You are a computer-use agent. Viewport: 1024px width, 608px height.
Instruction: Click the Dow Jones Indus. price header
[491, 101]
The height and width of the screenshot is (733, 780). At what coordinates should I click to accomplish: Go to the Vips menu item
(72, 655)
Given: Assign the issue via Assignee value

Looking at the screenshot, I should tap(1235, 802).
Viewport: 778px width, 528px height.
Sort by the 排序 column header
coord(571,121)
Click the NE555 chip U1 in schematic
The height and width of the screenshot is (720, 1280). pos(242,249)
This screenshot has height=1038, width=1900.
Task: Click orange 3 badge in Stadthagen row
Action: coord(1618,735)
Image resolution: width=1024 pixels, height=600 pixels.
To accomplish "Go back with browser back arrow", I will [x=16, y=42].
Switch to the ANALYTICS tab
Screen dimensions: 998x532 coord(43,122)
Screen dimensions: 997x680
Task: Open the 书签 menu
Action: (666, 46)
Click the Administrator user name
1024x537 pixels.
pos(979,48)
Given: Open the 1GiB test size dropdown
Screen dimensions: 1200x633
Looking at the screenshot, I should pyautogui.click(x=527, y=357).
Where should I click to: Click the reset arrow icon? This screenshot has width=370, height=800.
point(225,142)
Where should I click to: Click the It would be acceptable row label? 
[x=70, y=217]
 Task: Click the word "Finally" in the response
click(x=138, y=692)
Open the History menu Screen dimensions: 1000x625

**Task instructions**
Starting from the line that contains "Task: Click the", give again every line to the last line of the data, exactly. Include nothing else.

**Exercise answer**
 Task: Click the word "Finally" in the response
click(x=138, y=692)
Open the History menu Screen dimensions: 1000x625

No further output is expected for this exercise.